RIP 3D Televisions; Virtual Reality and 360-video could be the next big things in televisions - chaprama | Insights from the world of Technology and Lifestyle


Wednesday, February 8, 2017

RIP 3D Televisions; Virtual Reality and 360-video could be the next big things in televisions

In 2010, Sony Australia's Paul Colley predicted that by 2014, a large percentage of Australians would have 3D televisions. In the same year, another pundit Simon Murray predicted that the sale of 3D TV would increase to a large extent in the years to come.

Some others are forecasting the death of 3D TVs and this year, the television majors Sony and LG hinted that they are no longer produce 3D TVs.

RIP 3D Televsions; Virtual Reality and 360-video could be the next big things in televison

LG director, Tim Alessi said that people didn't make 3D capability a selection criterion while buying a television. 

Sales of 3D TVs have been declining since recent years. According to data from NPD, In 2013, 3D TVs in the United States accounted for 23% of TV purchases, which dropped to just 8% in 2016.

This is also evident in the e-commerce websites. two years ago, 50% of the TVs displayed in the website are 3D capable. But now, the percentage reduced to 12 this year.

Rise and Fall of 3D Films:

3D has had a long successful history in the world cinema. The first immense 3D film period was during the 1950s when television was slowly being introduced to many countries around the world and the most recent phase of 3D films appeared in 2009, a trend that some attribute solely to the release of James Cameron’s science-fiction film Avatar. 

With the huge success of Avatar, many followed the suit to produce many such films. This trend in Hollywood created some argument.

Despite the success of some 3D films, even James Cameron has argued that Hollywood has overutilized 3D technology in filmmaking. It has been criticized as little more as a gimmick and a money-making exercise, as usually, 3D tickets are more expensive than those for 2D tickets.

This period of 3D cinema is also the falling period of the same as the percentage of 3D films made and released slowly declined.

So, now a question arises in our mind, will 3D really exist in future?

Could VR and 360-video be the next big thing after 3D?

After the era of 3D, now the most discussed in media production is Virtual Reality and 360-Video.
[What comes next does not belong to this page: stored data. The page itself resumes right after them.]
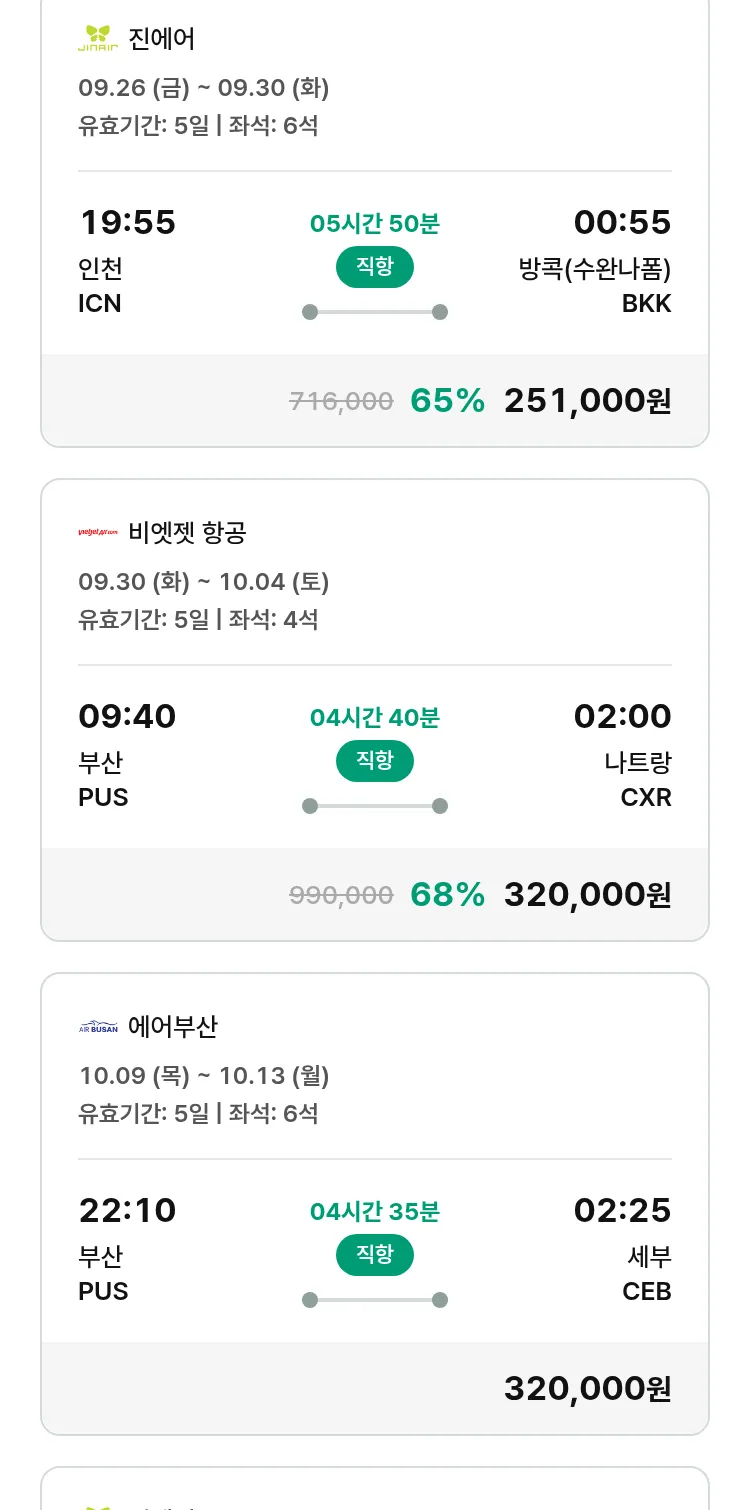750x1510 pixels.
Task: Click the 방콕(수완나폼) BKK destination
Action: coord(595,285)
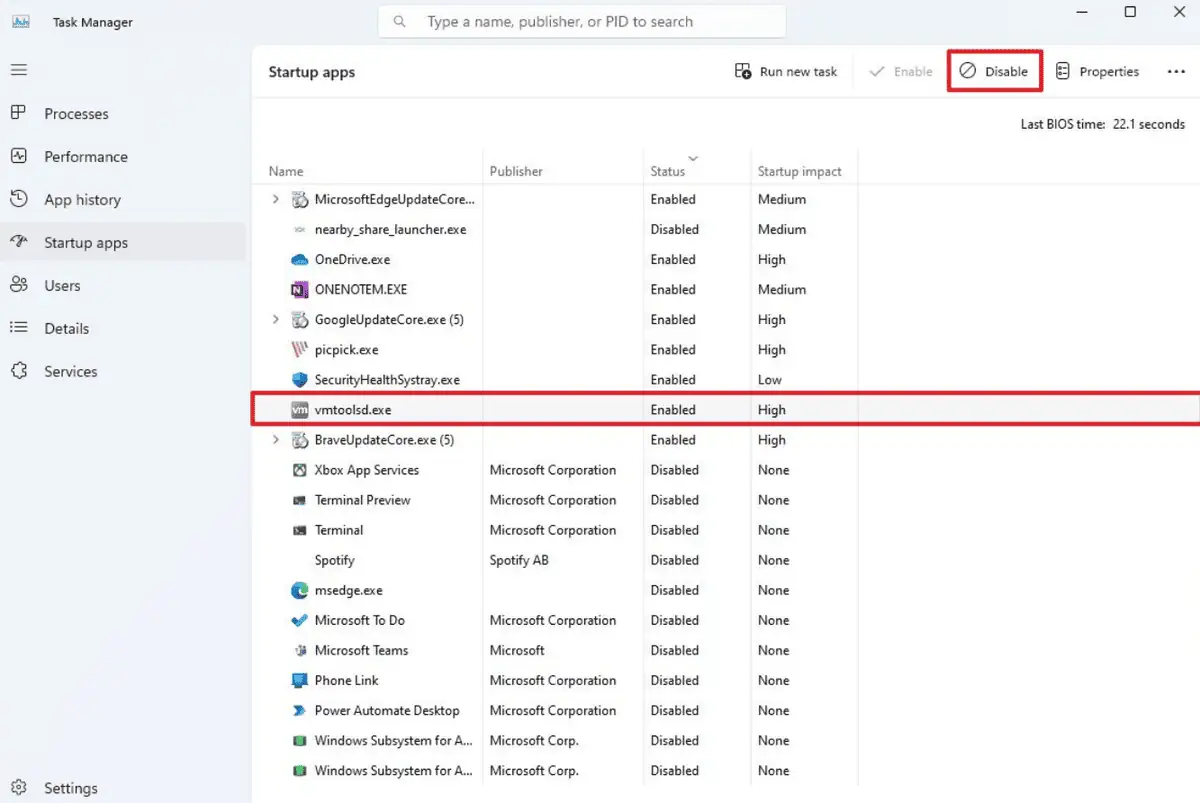Screen dimensions: 1200x803
Task: Toggle the hamburger navigation menu
Action: (19, 70)
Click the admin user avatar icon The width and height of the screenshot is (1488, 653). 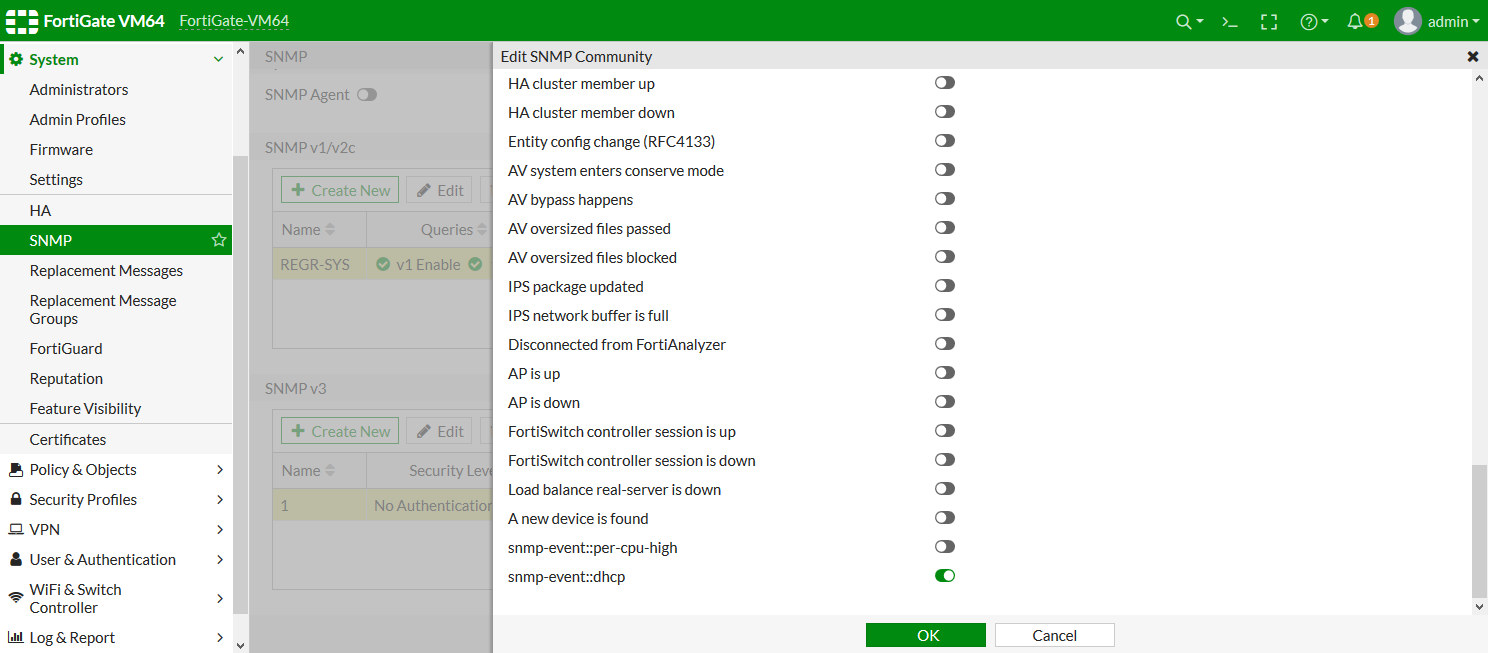coord(1408,21)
The documentary maker  Sir David Attenborough created a virtual reality experience movie and showcased it at the Australian Museum in Sydney last year and at the National Museum of Australia this month in Canberra.

But, the virtual reality experience by wearing a headset cannot be considered the best use in cinema space.

This is where televisions can utilize giving the virtual reality experience as an additional feature instead of a competitive feature.

A key benefit of virtual reality experience is that it does not require you to buy a new TV. Instead, you can use a smartphone, which many people have already.

2017 would be marked as the year of rise of virtual reality on television thus changing the TV viewing experience.